We drove out to Cape St. George along the south shore. There are cliffs here.

In fact, the shoreline is almost all cliffs with no real harbors.

As we drove we saw this huge area of excavation with huge piles of sand and gravel.

This is the Lower Cove Quarry of CEMEX, an international building materials company that started as a cement plant in northern Mexico in 1906.

I never got a good angle to show the loading facility that extends into St. George’s Bay. These ships are probably at anchor waiting to load the sand, gravel or aggregates quarried here. The bay is completely exposed to the southwest, so I’m guessing weather plays a big role in their operations.

We stopped at Boutte du Cap Park in Cape St. George and poked about The Breadcrumb Trail. There’s an outdoor French Bread Oven here but we were too early for the baking. This peninsula has a lot of French ancestry people. People from both France and England fished Newfoundland and had some settlements. When the English won the Seven Years War (called the French and Indian War here), they took over French Canada (except for the tiny islands of Saint-Pierre and Miquelon) but let the French continue to fish off Newfoundland.
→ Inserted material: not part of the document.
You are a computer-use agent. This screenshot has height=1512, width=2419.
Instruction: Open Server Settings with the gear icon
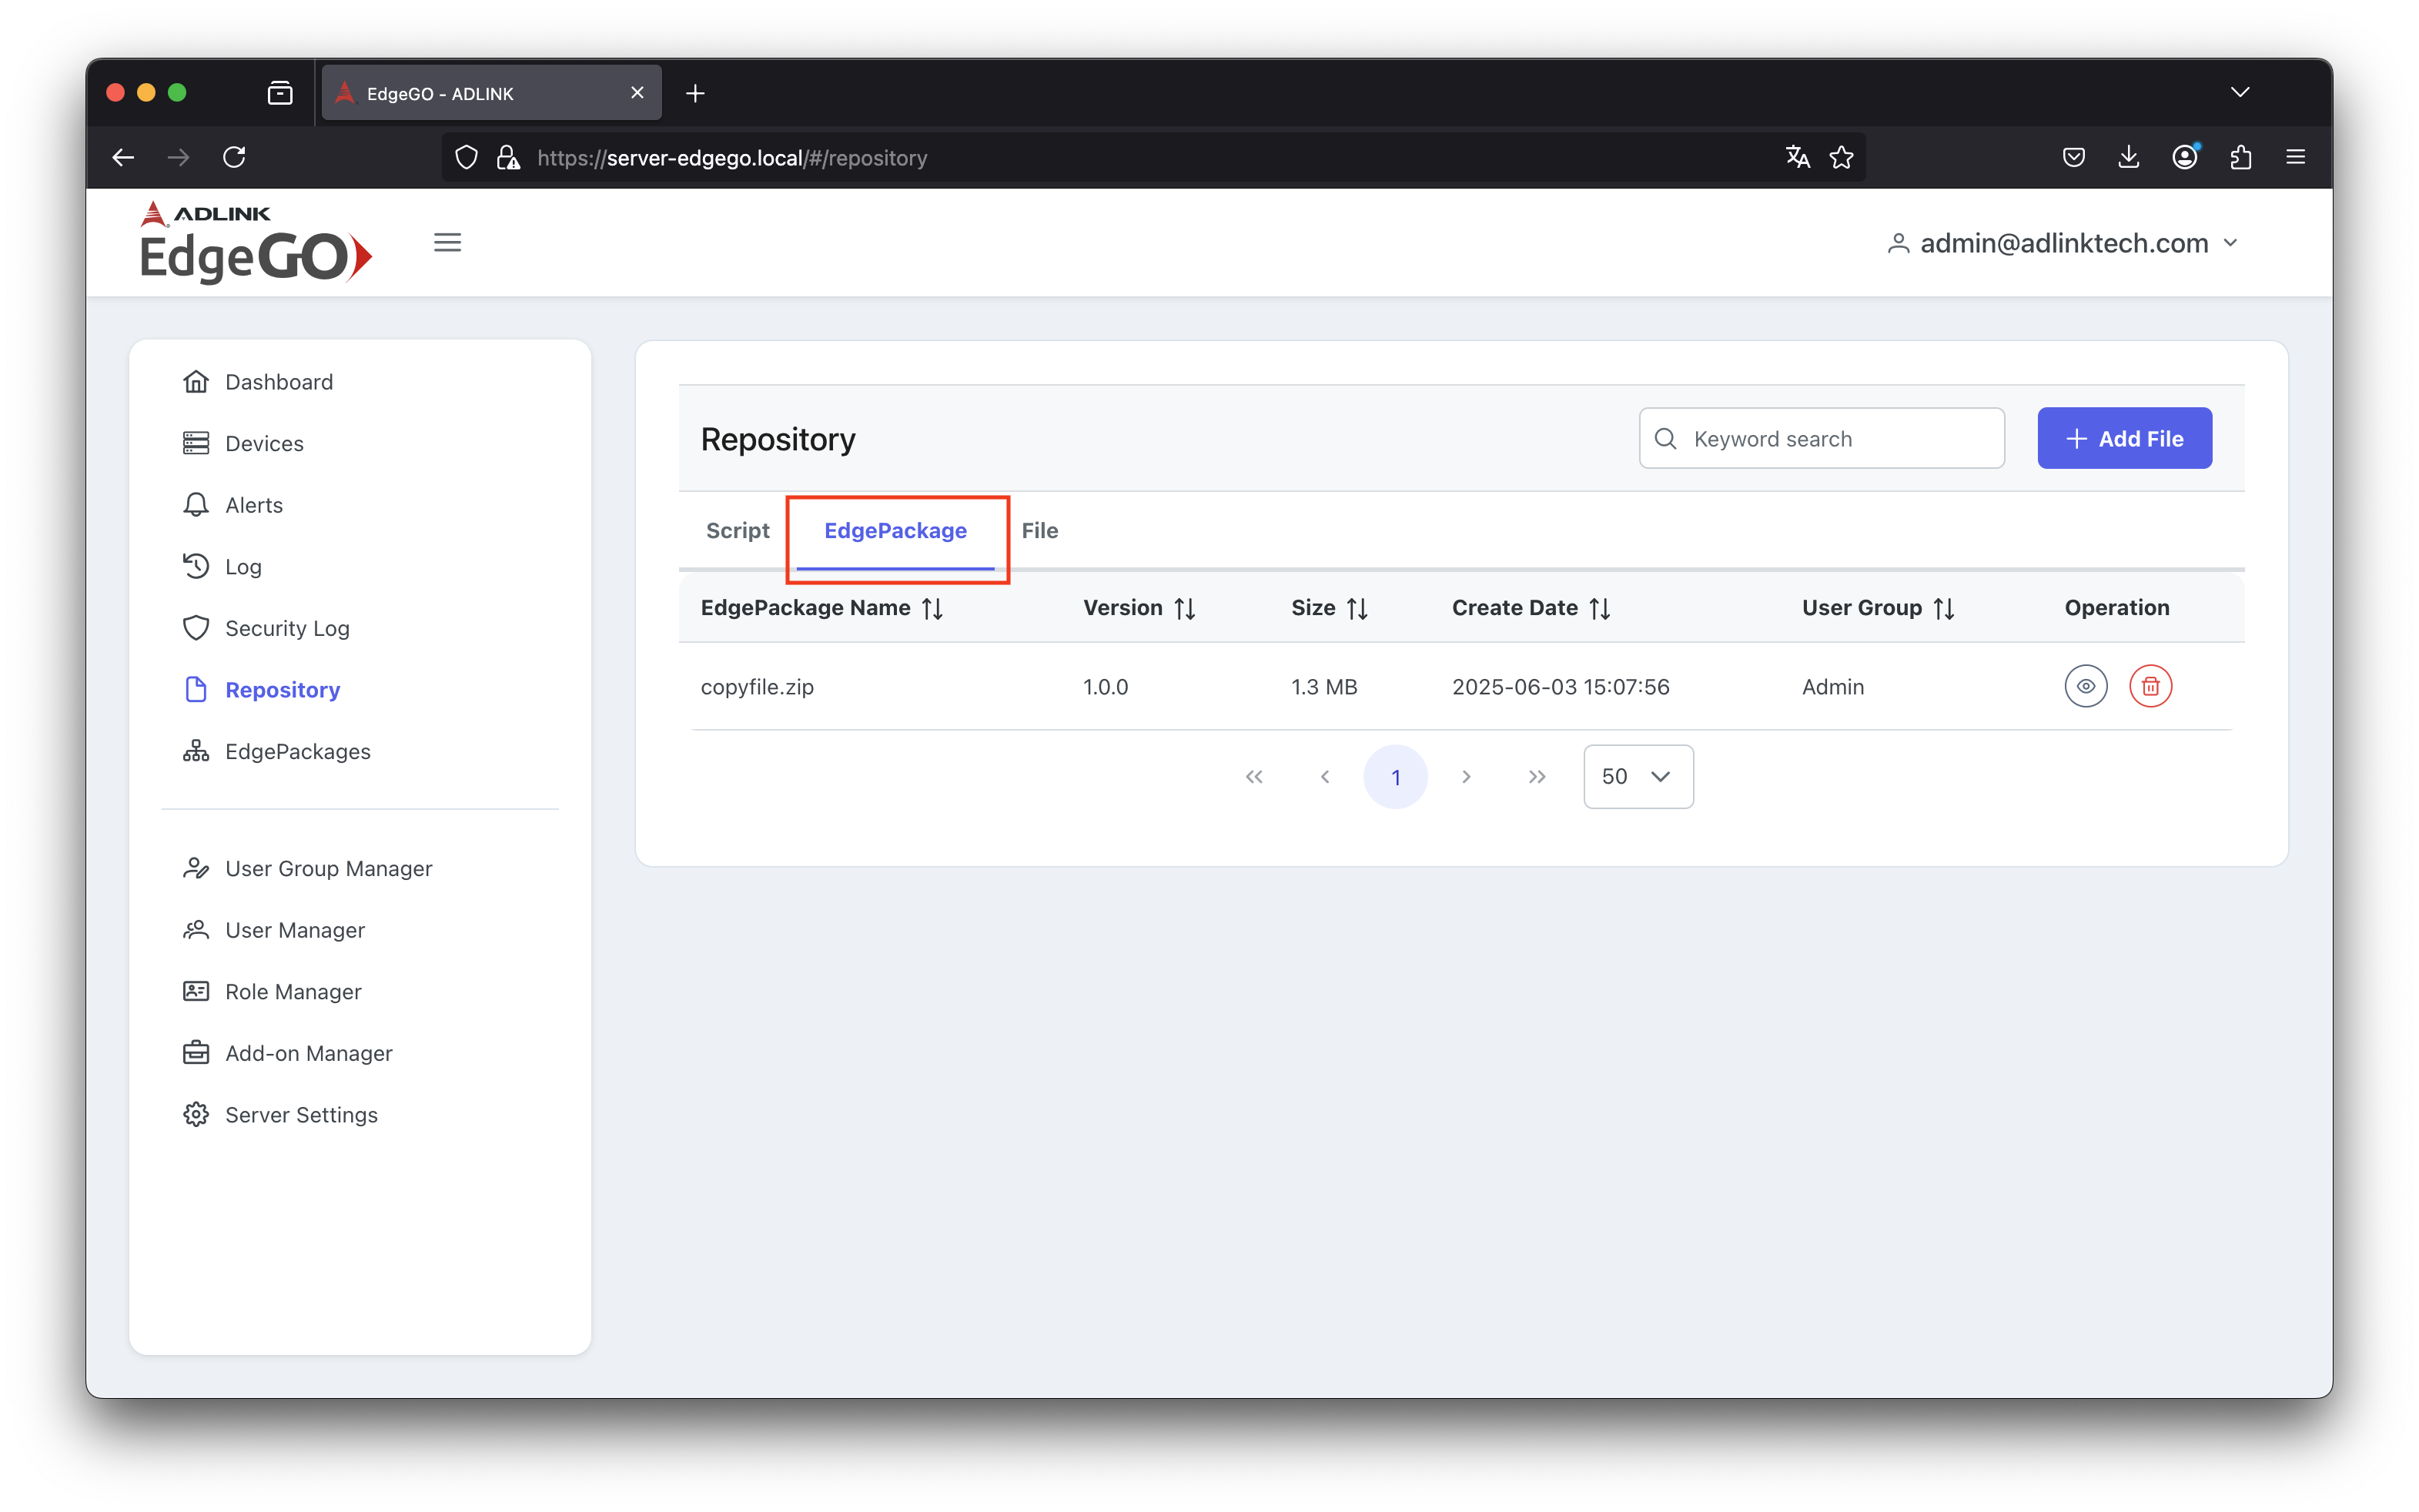click(196, 1115)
When the Acadians were expelled from the Maritime Provinces some of them came here and joined the other French settlers who stayed here. So the peninsula has a lot of French names, Catholic Churches and schools and even a French speaking school.

The trail went through a patch of dwarf woods…

and then out on the open heath.

The sun was peaking out and I got a couple of shots of the cliffs.

Another beautiful shoreline.

The road back went across a highland until it swept down to the town of Mainland along the northwest shore.

We stopped there so I could get a shot of the headland we’d just crossed, and Red Island offshore.

There were a couple of houses here. What a view they had!

The town stretched along a gravel beach.

There were several houses in town that had arrays of white painted rocks in their lawns. Don’t know what that was about.

For this part of the drive there was a smaller cliff sea side and then a large cliff inland.

We finished our loop without going out to Long Point because our truck was not liking the low speed driving. It has a particle filter to clean the exhaust and you need to drive at highway speed for the engine to generate enough heat to burn that clean. Evidently 60kph (37mph) doesn’t do it. We were afraid the smaller road out the point would be even slower. Hopefully we can do that another day, the filter was about 80% clean when we got back.

As a bonus we saw these white hoodoo structures on the bank of Romaines Brook less than a mile from the campground. Something else to explore if I can get Matey to walk there.